Sutton noted that because of Congress’ plenary power under the taxing power, if the legislature had tried to enforce the mandate as a tax, it likely would have been constitutional.  No matter how blurred the line between “penalties” and “taxes” may be because of similar traits, the court rejected the government’s claim that there is no longer a distinction between Congress’ taxing power and Commerce Clause power.  Sutton concluded that it is up to the Supreme Court to formally abandon the distinction between taxes and penalties, refusing to accept the government’s argument that the Court had previously done so in Bob Jones Univ. v. Simon, 416 U.S. 725, 741 n.12 (1974); Sutton called the language pure dicta, because it was not necessary to the holding and the case involved the Anti-Injunction Act rather than the taxing power.

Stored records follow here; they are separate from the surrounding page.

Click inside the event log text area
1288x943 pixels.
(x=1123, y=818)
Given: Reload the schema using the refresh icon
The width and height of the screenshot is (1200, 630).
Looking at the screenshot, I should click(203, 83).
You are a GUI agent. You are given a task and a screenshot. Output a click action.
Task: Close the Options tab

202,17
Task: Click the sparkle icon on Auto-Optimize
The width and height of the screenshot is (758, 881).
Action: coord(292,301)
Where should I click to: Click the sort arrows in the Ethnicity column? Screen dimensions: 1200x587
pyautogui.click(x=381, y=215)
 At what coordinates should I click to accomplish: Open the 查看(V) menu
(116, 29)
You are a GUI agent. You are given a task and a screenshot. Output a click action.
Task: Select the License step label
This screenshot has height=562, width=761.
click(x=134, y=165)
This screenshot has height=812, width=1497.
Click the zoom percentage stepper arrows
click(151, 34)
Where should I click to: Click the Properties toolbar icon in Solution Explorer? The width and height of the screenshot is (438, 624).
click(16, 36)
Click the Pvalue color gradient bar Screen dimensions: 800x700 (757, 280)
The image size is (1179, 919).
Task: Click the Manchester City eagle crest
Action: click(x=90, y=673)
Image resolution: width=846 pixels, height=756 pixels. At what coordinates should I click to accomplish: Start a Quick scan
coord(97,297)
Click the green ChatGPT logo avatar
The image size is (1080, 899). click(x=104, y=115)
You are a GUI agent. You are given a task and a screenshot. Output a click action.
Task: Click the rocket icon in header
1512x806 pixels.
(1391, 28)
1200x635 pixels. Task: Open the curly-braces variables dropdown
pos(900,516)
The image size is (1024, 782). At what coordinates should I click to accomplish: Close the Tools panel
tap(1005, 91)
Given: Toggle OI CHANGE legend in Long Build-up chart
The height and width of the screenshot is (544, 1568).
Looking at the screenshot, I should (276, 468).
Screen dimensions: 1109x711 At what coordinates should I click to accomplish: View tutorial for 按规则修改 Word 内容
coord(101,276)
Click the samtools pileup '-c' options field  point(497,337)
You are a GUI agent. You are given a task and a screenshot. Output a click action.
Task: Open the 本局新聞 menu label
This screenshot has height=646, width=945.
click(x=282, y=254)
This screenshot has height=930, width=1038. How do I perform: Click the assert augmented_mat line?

Graham dissented on the Commerce Clause issue.  Graham argued that the mandate does not regulate the commercial activity of obtaining health insurance; instead, the mandate regulates the status of being uninsured.  While Graham conceded that forcing all individuals to obtain health insurance would have a substantial effect on commerce, he contended that the government cannot justify its use of power through the substantial effects that it creates.  The Courts must look to the existing commercial market Congress seeks to regulate, not the impact those regulations will have.  Graham agreed with the plaintiffs that the mandate essentially forces a non-participant into a commercial market.  While conceding that the decision not to buy insurance can be an economic decision, Graham points to Lopez and Morrison where the Court did not allow Congress to use causation (the legislature found that the cost-shifting to society caused by violent conduct created a substantial effect to commerce) to satisfy the substantial effects test.  Graham concluded that the mandate is akin to the type of general police power reserved to the States and the people, and that if the mandate is upheld, it will be hard to find a limit to Congress’ power under the Commerce Clause.